- **EXERCISE OBJECTIVE**
For the copy, please give all of the data again exactly and leave the pictures out.

- **EXTRACTED INFORMATION**
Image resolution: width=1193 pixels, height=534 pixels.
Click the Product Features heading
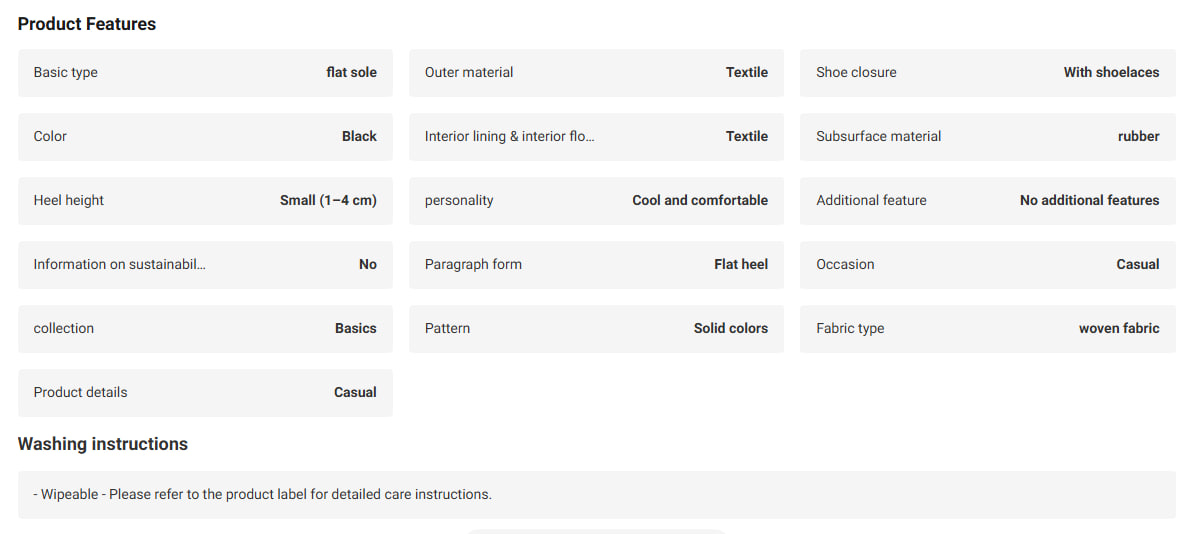(x=87, y=24)
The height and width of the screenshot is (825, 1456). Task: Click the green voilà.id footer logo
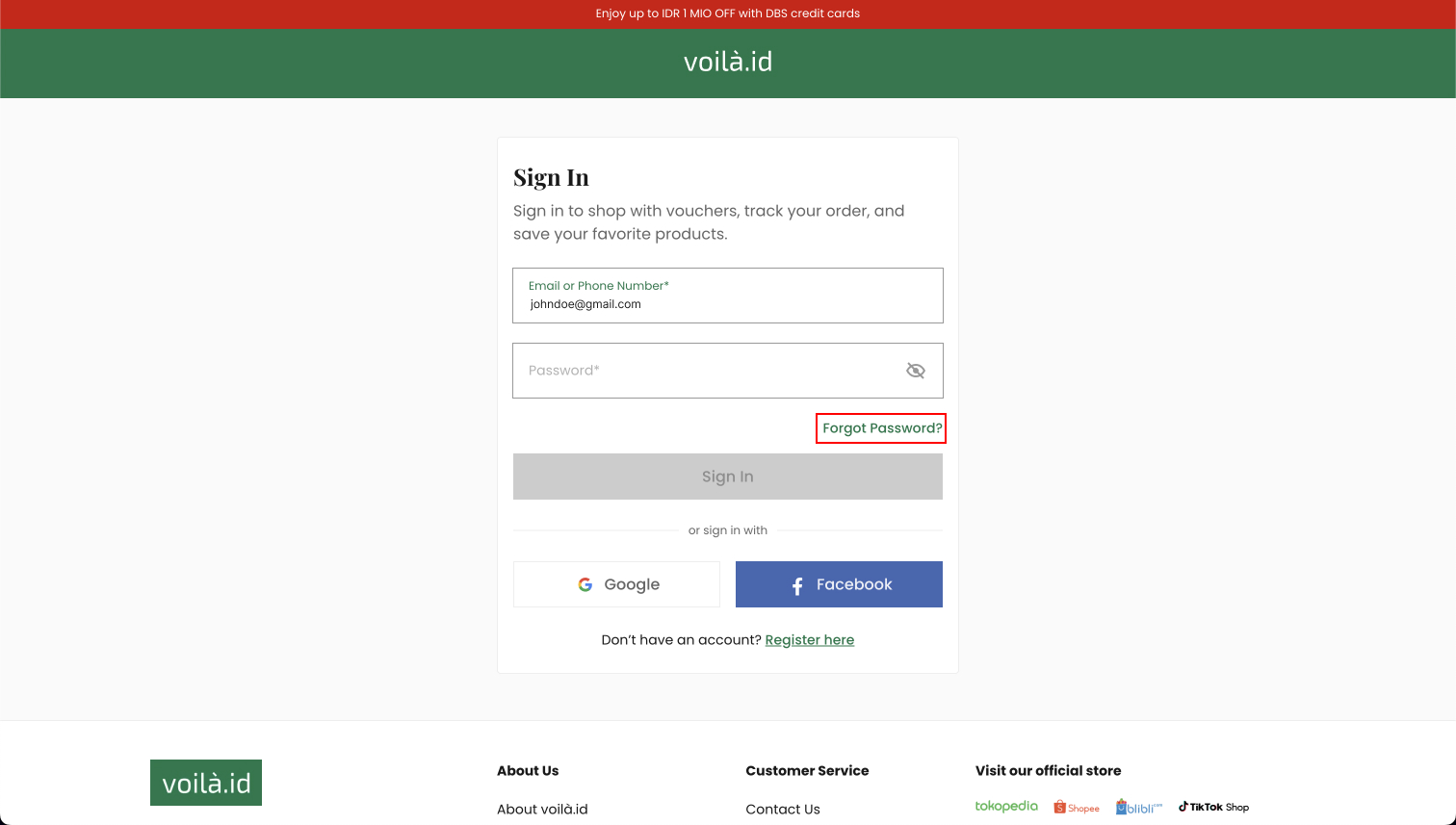click(206, 783)
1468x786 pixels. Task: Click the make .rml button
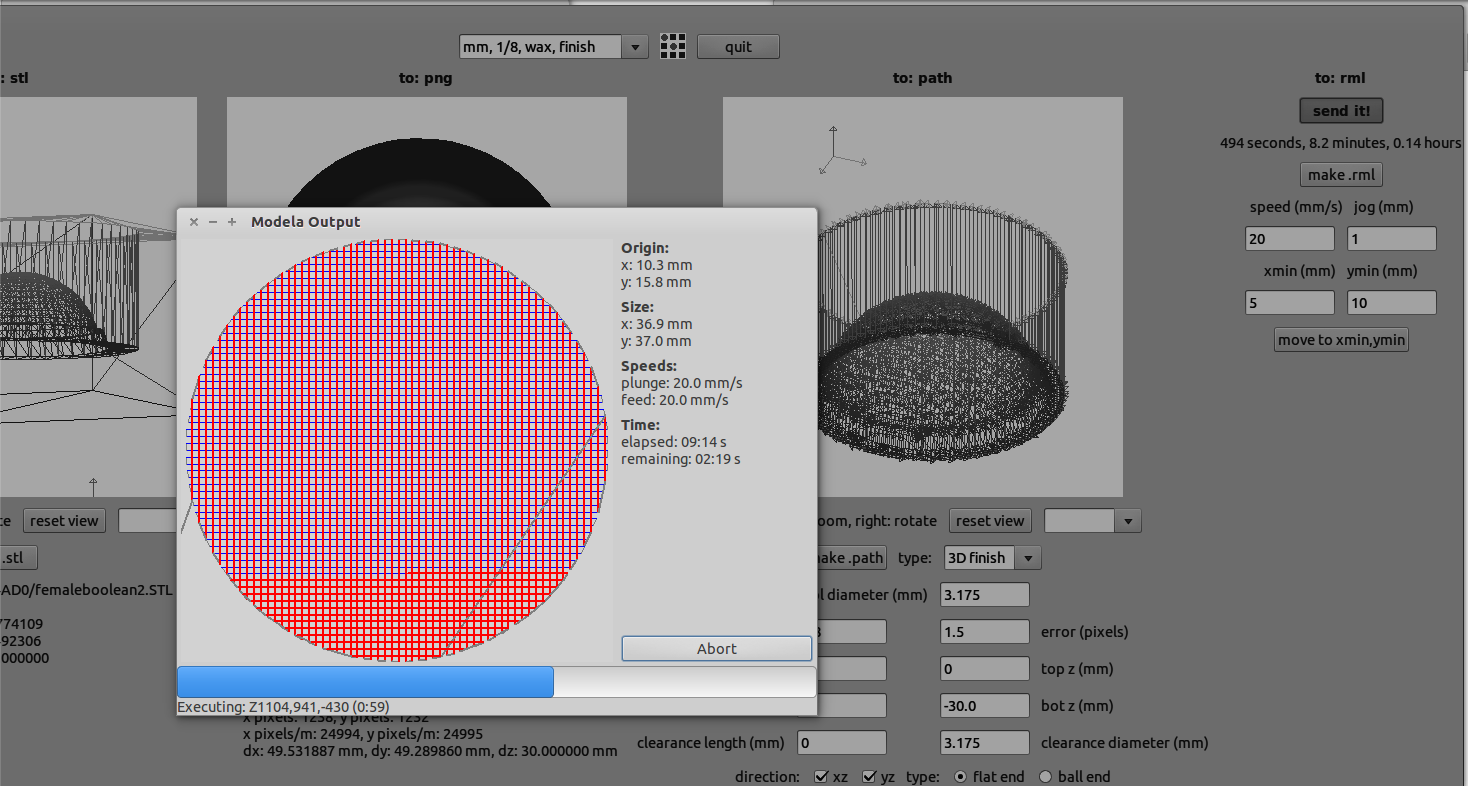[x=1340, y=175]
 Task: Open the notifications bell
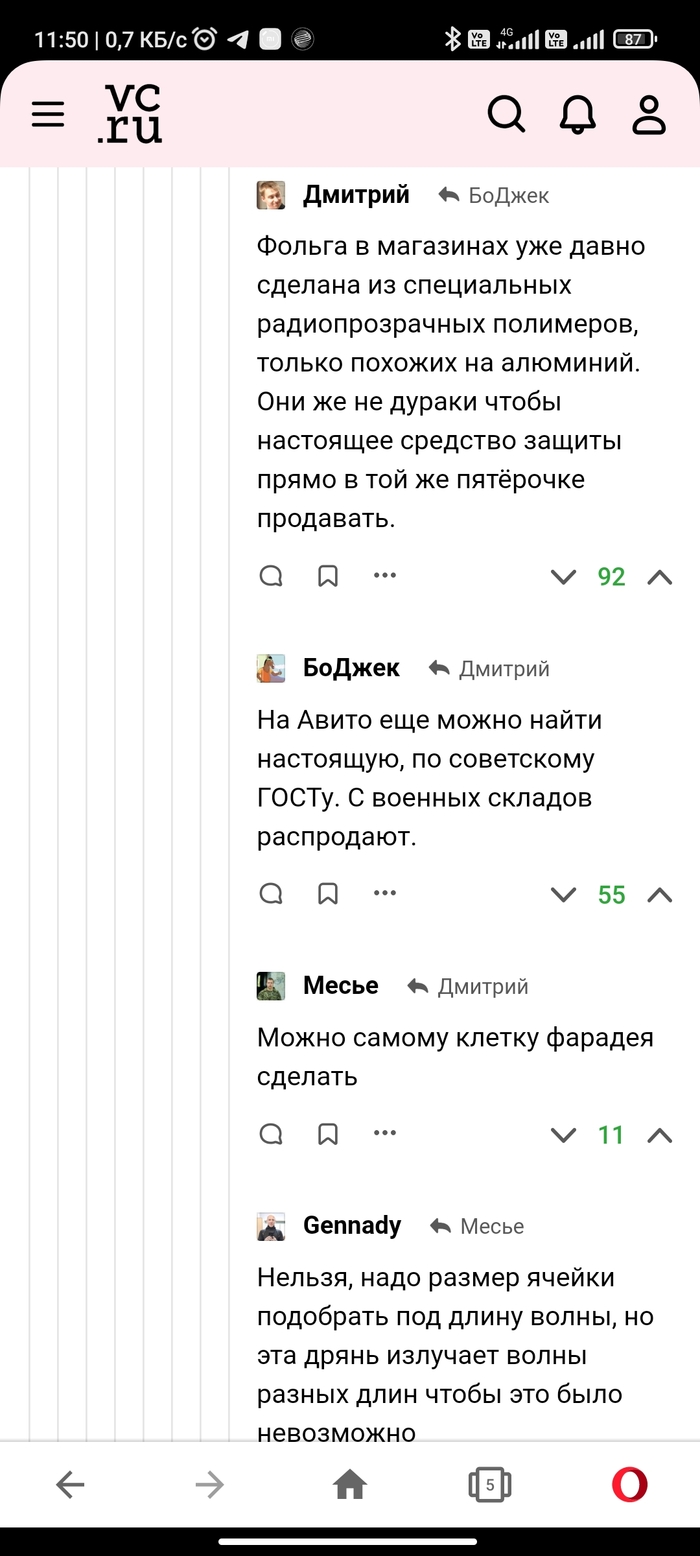(577, 115)
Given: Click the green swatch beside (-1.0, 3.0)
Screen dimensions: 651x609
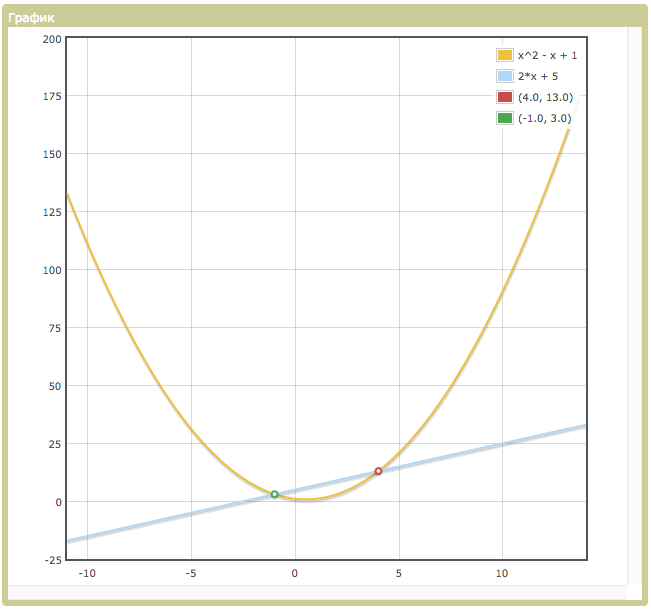Looking at the screenshot, I should tap(505, 118).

- **WRITTEN SOLUTION**
Image resolution: width=1193 pixels, height=534 pixels.
Click the Product Features heading
(x=87, y=24)
The height and width of the screenshot is (825, 1456). Task: Click the green voilà.id footer logo
click(206, 783)
1468x786 pixels. Task: Click the make .rml button
[x=1340, y=175]
 Task: Open the notifications bell
(577, 115)
Given: Click the green swatch beside (-1.0, 3.0)
Screen dimensions: 651x609
Looking at the screenshot, I should tap(505, 118).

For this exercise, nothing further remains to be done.